§ EXERCISE TASKS:
a) In the COVID-19 reinfection article below, how many days after completing viral clearance did the 33-year-old Hong Kong resident test positive again?
b) In the COVID-19 reinfection article below, turn the paragraph beginning "Following recovery and between April and May" into a short bulleted list that keeps its main facts.
c) From the COVID-19 reinfection article below, copy word for word everything from "Earlier this week, the" down to "compound adverse outcomes.".

Everything you need to know about getting reinfected with COVID-19

A paper set to appear in the journal, Clinical Infectious Diseases will be the first to explore mortality associated with COVID-19 reinfection.

The research is predicated by the death of an 89-year old Dutch woman previously diagnosed with a rare form of bone marrow cancer.

The authors have theorized that the cell-depleting treatment the patient received prior to testing positively for COVID-19 contributed to severe manifestations of the illness.

“Two days after a new chemotherapy treatment, 59 days after the start of the first COVID-19 episode, the patient developed fever, cough, and dyspnea. At admission, her oxygen saturation was 90% with a respiratory rate of 40/minute,” the authors wrote in the report.

Though rare, academicians have known that COVID-19 reinfection is possible since August.

Researchers from the University of Hong Kong produced preliminary data on a 33-year old resident who contracted the novel coronavirus, completed viral clearance, and then tested positive again 142 days later.

In this instance, the patient did not exhibit instructive symptoms of COVID-19 upon reinfection.

Whatever mechanisms prevented the patient from experiencing another symptomatic case did not appear to prevent SARS-CoV-2 from penetrating host cells. The patient did make a full recovery, however.

“The patient got re-infected 4.5 months after the first infection. Therefore, it shows that for this patient, the immunity induced by the first infection is short-lasting,” the researchers said of their findings. “This case illustrates that re-infection can occur even just after a few months of recovery from the first infection. Our findings suggest that SARS-CoV-2 may persist in humans, as is the case for other common-cold associated human coronaviruses, even if patients have acquired immunity via natural infection.”

Earlier this week, the Lancet reported on the first case of SARS-CoV-2 reinfection in the US after a 25-year-old man tested positive for the virus for a second time at a Nevada health facility.

Following recovery and between April and May, the patient received two negative tests. Not only did COVID-19 inflict him again in June, but it did so more aggressively than it had the first time around. This may be due to the presence of two separate coronavirus strains.

Viral inoculum, which refers to the initial dose one is exposed to and viral load, which independently describes the copies of RNA being replicated in an infected person’s body per mL may additionally play a role. Or perhaps the antibodies prepositioned to fight off SARS-COV-2 facilitated inflammation studied to compound adverse outcomes.

Whatever the reason, the young subject required medical intervention to breathe during the second bout.

Building genome evidence for SARS-CoV-2 reinfection may mean that exposure to it “does not result in a level of immunity that is 100% protective for all individuals,”

This case, as well as the cases indexed above and the two other instances of COVID-19 reinfection recorded globally (Netherlands and Ecuador), introduces a multipronged attack on our projected route to normalcy.

The first regards the herd immunity theory, i.e as the pandemic runs its course the proportion of individuals who develop a natural immunity to COVID-19 will outnumber those who have not. Eventually, these outliers will be protected by a targeted vaccine.

This theory falls apart when we consider COVID-19’s lethality and the yet to be determined number of carriers who remain asymptomatic. More to the point, the immunology is really inconsistent on this front.

§ DATA EXTRACT:
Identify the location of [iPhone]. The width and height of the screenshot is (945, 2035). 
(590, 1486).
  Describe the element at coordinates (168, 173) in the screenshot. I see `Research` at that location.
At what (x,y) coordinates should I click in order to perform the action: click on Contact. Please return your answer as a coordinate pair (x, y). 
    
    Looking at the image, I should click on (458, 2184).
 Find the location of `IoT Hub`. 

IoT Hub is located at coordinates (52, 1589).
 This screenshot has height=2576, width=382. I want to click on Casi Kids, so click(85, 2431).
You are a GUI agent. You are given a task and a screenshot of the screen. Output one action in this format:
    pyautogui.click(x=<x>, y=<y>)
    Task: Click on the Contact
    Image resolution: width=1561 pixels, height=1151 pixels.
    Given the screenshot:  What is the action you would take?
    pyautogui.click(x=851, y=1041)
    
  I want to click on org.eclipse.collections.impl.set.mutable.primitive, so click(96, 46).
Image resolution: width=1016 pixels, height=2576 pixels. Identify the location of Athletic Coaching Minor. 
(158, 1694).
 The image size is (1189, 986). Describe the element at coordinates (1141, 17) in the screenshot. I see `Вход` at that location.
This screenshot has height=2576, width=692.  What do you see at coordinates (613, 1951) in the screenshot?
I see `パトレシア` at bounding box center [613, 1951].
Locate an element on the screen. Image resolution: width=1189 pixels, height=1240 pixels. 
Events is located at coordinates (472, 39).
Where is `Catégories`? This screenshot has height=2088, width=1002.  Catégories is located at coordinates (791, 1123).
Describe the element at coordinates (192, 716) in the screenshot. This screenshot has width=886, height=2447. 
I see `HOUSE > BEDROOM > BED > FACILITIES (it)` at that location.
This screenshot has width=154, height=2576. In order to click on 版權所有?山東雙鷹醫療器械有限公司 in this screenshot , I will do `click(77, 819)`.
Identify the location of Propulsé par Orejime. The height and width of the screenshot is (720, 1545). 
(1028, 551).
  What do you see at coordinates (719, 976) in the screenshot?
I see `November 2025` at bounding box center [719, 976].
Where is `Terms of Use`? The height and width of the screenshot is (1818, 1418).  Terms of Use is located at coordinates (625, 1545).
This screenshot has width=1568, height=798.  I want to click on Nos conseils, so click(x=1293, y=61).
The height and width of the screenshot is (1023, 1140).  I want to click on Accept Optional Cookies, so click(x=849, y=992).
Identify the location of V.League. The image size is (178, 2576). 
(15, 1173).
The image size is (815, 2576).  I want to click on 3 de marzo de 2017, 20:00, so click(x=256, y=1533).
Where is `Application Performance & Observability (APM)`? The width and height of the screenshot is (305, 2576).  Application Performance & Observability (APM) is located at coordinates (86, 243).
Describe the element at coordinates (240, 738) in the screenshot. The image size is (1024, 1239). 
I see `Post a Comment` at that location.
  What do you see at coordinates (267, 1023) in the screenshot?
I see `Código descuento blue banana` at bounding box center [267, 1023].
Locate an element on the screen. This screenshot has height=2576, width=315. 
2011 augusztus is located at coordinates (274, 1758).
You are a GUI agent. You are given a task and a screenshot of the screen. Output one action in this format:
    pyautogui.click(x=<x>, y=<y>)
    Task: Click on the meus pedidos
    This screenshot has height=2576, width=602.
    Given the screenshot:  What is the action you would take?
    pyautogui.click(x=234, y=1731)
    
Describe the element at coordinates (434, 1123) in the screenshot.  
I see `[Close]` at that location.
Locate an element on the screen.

§ SOLUTIONS:
a) 142 days later.

b)
- After recovering, the patient tested negative twice between April and May.
- He was infected again in June, and more severely than the first time.
- The presence of two separate coronavirus strains may explain this.

c)
Earlier this week, the Lancet reported on the first case of SARS-CoV-2 reinfection in the US after a 25-year-old man tested positive for the virus for a second time at a Nevada health facility.

Following recovery and between April and May, the patient received two negative tests. Not only did COVID-19 inflict him again in June, but it did so more aggressively than it had the first time around. This may be due to the presence of two separate coronavirus strains.

Viral inoculum, which refers to the initial dose one is exposed to and viral load, which independently describes the copies of RNA being replicated in an infected person’s body per mL may additionally play a role. Or perhaps the antibodies prepositioned to fight off SARS-COV-2 facilitated inflammation studied to compound adverse outcomes.